Beyond the pages of Indian history, there are many untold stories that are no less remarkable than the ones jotted down by historians. Walking through the past, through the ancient ruins, pilgrimage, rock arts, and palaces, you can’t miss the nauseating effect they have on you. Some of these stories have been unearthed by the weary traveler, while others are bidding their time. Let us glance through some of the unexplored heritage tours in India and discover what story they have to tell.
Lost and Found… Petroglyphs from Iron Age, Domkhar, Ladakh
[Pic 1: Petroglyphs in Ladakh. Photo Courtesy @ Kai Hoffman]
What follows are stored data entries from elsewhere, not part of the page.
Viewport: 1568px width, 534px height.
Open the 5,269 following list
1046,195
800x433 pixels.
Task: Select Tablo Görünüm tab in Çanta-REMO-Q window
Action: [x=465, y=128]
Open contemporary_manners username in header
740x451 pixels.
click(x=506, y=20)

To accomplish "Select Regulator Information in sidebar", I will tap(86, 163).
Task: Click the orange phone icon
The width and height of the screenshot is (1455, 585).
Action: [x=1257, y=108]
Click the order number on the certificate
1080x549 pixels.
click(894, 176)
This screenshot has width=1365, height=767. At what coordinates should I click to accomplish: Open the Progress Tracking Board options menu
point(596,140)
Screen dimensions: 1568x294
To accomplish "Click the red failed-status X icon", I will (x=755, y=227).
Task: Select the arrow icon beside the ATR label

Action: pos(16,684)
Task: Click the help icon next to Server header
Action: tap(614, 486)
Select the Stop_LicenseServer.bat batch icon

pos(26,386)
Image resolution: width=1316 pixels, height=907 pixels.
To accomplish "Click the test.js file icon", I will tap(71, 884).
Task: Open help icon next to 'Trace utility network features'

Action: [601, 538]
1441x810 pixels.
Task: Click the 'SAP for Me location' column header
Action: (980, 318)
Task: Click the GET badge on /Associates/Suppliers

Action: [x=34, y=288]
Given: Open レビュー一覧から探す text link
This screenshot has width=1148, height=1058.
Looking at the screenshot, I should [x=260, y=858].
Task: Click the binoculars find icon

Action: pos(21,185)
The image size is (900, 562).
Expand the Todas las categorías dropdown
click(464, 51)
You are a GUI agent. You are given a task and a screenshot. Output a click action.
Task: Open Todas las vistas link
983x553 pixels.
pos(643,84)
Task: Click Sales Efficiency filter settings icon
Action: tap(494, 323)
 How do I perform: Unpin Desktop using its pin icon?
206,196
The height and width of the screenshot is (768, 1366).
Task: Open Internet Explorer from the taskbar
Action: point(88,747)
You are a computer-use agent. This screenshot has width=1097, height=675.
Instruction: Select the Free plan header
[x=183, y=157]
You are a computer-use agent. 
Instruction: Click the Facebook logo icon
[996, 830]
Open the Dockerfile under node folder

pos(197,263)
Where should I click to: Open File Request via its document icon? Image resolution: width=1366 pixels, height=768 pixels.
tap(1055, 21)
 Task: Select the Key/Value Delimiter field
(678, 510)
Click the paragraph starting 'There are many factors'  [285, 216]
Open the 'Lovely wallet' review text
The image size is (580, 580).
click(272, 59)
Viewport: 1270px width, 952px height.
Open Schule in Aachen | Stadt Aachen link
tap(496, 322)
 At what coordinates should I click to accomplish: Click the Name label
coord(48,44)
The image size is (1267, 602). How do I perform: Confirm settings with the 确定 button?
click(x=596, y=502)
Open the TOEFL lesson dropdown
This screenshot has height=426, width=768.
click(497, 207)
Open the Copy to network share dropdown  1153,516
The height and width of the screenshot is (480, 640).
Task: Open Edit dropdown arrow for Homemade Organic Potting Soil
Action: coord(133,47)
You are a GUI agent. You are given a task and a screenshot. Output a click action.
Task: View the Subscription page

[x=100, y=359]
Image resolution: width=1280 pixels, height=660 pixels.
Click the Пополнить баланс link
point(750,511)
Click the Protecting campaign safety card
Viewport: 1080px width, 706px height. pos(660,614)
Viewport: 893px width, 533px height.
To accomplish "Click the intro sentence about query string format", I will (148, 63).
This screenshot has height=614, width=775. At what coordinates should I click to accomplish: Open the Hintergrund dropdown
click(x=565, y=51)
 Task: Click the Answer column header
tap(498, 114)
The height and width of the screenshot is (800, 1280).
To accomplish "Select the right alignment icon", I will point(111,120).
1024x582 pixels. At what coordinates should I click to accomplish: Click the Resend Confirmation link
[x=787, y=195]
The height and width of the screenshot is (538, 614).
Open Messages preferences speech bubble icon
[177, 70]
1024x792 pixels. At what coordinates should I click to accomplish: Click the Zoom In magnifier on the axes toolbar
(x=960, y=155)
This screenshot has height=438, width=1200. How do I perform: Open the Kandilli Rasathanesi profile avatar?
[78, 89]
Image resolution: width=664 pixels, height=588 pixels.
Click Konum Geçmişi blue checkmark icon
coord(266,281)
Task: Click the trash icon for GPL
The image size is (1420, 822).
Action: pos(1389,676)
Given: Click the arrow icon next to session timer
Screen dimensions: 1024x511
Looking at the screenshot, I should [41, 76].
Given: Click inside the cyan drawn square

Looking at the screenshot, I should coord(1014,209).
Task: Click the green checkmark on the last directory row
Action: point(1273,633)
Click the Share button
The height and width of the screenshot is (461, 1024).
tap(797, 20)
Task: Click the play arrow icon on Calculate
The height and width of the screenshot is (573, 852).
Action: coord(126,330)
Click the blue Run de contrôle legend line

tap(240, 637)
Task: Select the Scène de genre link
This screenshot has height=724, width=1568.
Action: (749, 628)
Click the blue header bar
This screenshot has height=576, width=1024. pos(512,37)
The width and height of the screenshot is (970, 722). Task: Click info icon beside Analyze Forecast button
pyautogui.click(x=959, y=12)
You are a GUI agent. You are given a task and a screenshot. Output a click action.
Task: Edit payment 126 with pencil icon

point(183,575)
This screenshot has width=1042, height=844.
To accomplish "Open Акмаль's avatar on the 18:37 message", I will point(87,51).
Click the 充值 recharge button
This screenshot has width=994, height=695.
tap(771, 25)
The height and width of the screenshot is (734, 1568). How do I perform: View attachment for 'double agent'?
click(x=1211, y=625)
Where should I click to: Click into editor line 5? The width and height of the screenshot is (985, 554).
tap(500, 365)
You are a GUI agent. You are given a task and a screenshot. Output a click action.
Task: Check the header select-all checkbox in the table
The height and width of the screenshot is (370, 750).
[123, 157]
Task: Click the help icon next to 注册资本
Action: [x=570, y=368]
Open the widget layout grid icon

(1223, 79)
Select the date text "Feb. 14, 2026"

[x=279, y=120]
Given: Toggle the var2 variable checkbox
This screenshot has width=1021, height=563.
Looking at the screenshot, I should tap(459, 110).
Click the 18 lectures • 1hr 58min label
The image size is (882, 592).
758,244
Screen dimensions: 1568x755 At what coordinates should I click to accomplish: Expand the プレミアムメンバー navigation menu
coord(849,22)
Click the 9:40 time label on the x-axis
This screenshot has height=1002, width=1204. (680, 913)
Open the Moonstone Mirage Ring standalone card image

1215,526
Recent studies by scholars have revealed some of the lost cultures of our forefathers carved on the rocks that form a vast museum, secluded and untouched up in the undulated highland of Domkhar, in Ladakh. These rock arts embody the lifestyle of the pre-historic era that dates back to the 2nd and 3rd millennium BC. These ancient art forms dating back to the Iron Age showcases a narrative form with scenes depicting hunting, wars, and festivals. It also has images of various animal species as well as stylish human figures. The petroglyphs in Domkhar, surely a gateway to the lost era, were first noticed by The Moravian Missionary A.H. Francke in 1902. These rock arts have a striking resemblance to those unearthed in the Central Asian steppes. The Domkhar rock art sanctuary falls on the Khaltse-Batalik route, approximately 120 kilometers away from Leh, and houses some of the finest engravings on display. Other places that house such unexplored heritage in Ladakh are the sites of Takmachik, Shara, and Ledo.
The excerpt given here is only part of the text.